Fortunately for my wallet, it wasn’t available. I went in search of a corner desk DIY to try. I found several diy options and decided the perfect solution was to make my own simple corner desk. With the help of my handyman, who wielded the saw and a few other power tools, it was doable. I’m also taking part in a hop with other talented bloggers today all sharing their building projects (click the link to skip to that).
Below are the details of the diy corner desk plans and the process. All told, it took two days. One for the building and a few hours on different days for the sanding and staining.
Corner Desk Plan
As with any building project, the first step is always to measure. Always twice like the saying goes: measure twice, cut once. This is my measurement for the space and the top of the desk. I can’t live without a bullet journal.

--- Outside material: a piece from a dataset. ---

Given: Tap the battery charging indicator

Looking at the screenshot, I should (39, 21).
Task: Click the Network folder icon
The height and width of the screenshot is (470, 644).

I wanted to make the sides of the “L” deeper than 20 inches. That didn’t work because the deeper the sides get, the smaller the corner edge gets. I can’t stress how important accurately measuring is before you start building. If you don’t measure correctly you won’t have a perfect fit. Measure the chair height, measure the chair width, measure where outlets are, etc.
Supplies for the corner desk
My supplies all came from Home Depot and Target. I’ve linked to them here.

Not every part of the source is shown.